All of these types of output can be performed on the same file. The programming
language recognized by the awk command allows the user
to redirect output.
File Processing with Records and Fields
Files are processed in the following way:
- The awk command scans its instructions and executes
any actions specified to occur before the input file is read.
The BEGIN statement in the awk programming language
allows the user to specify a set of instructions to be done before the first
record is read. This is particularly useful for initializing special variables.
- One record is read from the input file.
A record is a set of data separated
by a record separator. The default value for the record separator is the new-line
character, which makes each line in the file a separate record. The record
separator can be changed by setting the RS special variable.
- The record is compared against each pattern specified by the awk command's instructions.
The command instructions can specify that
a specific field within the record be compared.
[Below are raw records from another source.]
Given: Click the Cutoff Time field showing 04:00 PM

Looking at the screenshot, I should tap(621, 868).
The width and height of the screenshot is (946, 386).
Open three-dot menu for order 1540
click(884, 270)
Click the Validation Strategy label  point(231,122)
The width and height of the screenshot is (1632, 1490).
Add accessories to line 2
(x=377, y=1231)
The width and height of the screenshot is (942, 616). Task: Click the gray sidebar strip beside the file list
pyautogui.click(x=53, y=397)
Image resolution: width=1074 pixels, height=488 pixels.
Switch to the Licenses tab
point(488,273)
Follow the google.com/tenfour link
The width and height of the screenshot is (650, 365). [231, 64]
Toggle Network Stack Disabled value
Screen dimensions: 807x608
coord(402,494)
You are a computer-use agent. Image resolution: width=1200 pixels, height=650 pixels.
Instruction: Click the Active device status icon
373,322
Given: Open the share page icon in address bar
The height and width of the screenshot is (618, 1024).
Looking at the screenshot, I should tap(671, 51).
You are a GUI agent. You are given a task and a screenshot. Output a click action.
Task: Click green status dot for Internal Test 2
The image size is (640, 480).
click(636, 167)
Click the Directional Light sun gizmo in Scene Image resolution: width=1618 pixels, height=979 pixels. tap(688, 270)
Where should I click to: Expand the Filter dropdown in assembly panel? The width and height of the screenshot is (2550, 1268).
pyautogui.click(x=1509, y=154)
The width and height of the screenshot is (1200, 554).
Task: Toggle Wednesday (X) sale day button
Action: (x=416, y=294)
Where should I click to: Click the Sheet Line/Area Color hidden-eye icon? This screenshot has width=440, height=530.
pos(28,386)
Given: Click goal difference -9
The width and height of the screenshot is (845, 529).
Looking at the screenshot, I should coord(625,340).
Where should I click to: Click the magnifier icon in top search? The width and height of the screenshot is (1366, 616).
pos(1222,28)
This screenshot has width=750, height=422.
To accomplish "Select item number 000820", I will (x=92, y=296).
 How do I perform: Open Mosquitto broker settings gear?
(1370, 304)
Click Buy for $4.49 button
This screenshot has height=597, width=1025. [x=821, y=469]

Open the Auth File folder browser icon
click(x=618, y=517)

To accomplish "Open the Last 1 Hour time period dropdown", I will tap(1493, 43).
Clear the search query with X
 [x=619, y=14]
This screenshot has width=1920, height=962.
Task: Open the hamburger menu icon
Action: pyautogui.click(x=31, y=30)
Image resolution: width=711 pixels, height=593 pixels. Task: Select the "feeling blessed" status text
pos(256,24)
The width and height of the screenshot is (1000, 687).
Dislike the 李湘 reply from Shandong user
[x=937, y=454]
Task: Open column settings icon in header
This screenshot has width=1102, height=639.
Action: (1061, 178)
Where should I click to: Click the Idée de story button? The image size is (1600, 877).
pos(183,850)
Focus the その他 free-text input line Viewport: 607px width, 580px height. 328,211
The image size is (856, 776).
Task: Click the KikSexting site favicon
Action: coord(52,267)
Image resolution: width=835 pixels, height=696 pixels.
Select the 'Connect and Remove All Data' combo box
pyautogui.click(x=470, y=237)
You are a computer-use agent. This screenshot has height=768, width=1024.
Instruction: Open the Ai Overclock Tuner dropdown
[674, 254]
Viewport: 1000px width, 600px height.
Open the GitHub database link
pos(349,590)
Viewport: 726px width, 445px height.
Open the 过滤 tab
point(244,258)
By default, fields are separated
by white space (blanks or tabs). Each field is referred to by a field variable.
The first field in a record is assigned the $1 variable,
the second field is assigned the $2 variable, and so
forth. The entire record is assigned to the $0 variable.
The field separator can be changed by using the -F flag
on the command line or by setting the FS special variable. The FS special variable
can be set to the values of: blank, single character, or extended regular expression.
- If the record matches a pattern, any actions associated with that pattern
are performed on the record.
- After the record is compared to each pattern, and all specified actions
are performed, the next record is read from input; the process is repeated
until all records are read from the input file.
- If multiple input files have been specified, the next file is then opened
and the process repeated until all input files have been read.
- After the last record in the last file is read, the awk command executes any instructions specified to occur after the input
processing.
The END statement in the awk programming language allows the user to specify actions to be performed
after the last record is read. This is particularly useful for sending messages
about what work was accomplished by the awk command.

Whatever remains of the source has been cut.